It would be awesome to have nproc-like limits on containers.

@cpuguy83
Copy link

@domdom82 What stability issues? Can you detail in another issue?

BTW, nproc is pretty horrible as it is per-user, however if you are going to be controlling which user is in the container, maybe this isn't a problem for you.

As of kernel 4.3 there is now a pids cgroup controller for controlling the number of pids allowed. This should be used for fork bomb prevention.

@domdom82
Copy link
Contributor Author

domdom82 commented Jul 20, 2016

@cpuguy83 we have been discussing this problem for a while. Here is the gist by @perryibm :

History: After upgrading from docker 1.9 to 1.10 and then 1.11, we experienced increasing and then severe instability to the point where the docker daemon, under light-moderate load, will go into a bad state in 3-6 hours. We decided to downgrade to 1.9 and have since achieved stability. But we still want to go forward and have been consulting local Docker experts.

aufs has frequent "Failed to remove..." issues which are readily reproducible with even a modest level of concurrency. Withe 2 threads doing run and rm it often takes 10 iterations before it manifests.

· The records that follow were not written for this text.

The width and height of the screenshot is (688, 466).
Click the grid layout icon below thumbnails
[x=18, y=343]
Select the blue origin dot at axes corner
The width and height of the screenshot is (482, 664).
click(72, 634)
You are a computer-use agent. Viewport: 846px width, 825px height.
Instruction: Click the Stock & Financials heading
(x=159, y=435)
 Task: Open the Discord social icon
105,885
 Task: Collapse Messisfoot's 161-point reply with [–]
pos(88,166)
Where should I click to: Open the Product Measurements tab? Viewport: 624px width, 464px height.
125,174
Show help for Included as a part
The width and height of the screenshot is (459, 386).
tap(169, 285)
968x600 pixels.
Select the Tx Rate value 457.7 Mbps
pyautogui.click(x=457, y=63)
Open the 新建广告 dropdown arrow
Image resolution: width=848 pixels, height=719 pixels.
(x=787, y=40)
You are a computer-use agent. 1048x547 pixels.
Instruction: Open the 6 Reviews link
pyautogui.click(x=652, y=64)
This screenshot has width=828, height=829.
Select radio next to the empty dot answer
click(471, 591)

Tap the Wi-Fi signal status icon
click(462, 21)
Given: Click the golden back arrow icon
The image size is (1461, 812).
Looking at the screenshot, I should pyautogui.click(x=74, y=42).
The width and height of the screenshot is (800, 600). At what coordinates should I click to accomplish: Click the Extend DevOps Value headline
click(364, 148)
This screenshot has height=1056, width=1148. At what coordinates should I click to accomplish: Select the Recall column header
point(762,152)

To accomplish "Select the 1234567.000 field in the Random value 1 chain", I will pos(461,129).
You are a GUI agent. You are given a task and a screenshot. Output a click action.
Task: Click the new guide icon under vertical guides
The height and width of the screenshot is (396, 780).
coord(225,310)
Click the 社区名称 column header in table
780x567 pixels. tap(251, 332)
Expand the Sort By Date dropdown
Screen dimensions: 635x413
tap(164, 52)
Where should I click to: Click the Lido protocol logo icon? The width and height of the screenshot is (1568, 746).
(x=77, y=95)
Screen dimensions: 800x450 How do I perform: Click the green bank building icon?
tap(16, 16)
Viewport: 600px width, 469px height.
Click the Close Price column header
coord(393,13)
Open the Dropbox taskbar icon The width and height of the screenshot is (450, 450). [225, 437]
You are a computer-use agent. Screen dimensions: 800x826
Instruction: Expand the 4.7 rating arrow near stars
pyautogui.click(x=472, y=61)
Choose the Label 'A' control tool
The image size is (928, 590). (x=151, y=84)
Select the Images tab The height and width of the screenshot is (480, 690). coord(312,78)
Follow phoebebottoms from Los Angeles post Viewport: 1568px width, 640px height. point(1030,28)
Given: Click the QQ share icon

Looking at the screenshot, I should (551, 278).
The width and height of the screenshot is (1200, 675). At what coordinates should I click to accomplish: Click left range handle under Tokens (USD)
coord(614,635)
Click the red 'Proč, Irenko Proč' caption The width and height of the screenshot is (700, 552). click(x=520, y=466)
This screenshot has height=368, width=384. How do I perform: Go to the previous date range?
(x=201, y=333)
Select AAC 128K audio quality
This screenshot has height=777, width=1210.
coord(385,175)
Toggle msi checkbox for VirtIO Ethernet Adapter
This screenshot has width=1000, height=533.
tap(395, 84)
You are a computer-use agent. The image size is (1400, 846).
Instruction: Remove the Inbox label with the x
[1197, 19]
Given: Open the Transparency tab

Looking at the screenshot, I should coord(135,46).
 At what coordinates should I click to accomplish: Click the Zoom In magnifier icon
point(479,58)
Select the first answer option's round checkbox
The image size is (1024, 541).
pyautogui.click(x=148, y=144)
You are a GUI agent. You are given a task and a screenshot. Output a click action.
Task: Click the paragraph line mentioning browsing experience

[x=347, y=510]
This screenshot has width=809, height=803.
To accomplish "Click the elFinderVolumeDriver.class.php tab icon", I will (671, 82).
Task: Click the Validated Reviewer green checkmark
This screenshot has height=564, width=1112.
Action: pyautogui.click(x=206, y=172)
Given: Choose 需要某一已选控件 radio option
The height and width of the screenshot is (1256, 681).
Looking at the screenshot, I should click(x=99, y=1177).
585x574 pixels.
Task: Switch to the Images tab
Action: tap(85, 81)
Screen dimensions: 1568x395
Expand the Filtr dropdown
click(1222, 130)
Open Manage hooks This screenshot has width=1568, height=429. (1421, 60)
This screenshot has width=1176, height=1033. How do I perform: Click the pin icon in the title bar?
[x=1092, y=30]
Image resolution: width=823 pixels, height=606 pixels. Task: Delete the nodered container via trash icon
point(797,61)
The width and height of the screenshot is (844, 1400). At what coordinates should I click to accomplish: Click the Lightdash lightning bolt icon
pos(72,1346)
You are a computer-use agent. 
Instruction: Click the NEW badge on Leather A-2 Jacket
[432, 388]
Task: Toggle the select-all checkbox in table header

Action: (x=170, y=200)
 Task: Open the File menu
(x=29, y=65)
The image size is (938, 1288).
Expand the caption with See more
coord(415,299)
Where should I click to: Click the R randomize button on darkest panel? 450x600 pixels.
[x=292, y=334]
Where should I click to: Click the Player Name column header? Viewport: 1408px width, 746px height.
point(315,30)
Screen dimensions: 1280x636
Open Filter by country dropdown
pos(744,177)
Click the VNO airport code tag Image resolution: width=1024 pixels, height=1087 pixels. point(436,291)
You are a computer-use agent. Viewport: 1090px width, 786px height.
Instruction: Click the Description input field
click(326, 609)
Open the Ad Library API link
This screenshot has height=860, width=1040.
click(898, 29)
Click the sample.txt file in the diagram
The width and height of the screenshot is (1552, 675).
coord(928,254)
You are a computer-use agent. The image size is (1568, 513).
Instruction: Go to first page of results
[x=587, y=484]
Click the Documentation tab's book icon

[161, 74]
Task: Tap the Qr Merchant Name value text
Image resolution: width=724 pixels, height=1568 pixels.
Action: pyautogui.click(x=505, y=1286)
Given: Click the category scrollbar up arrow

In my experience, overlayfs completely solves this particular problem (even if there are other issues).

All of docker 1.9 to 1.11 experience daemon inconsistencies and soft panic when under concurrent load as recently as of May-Jun 2016. See moby/moby#19758. It is dependent on concurrency (to enable the bug) and heavy load (to make it show up faster) and use of docker features particularly networking (to lengthen the critical section and increase race probability).

In local testing (my python script), I have measured that the speedup of concurrent operations is modest for 1.9 (only 20%) and significant for 1.11 (60-70%).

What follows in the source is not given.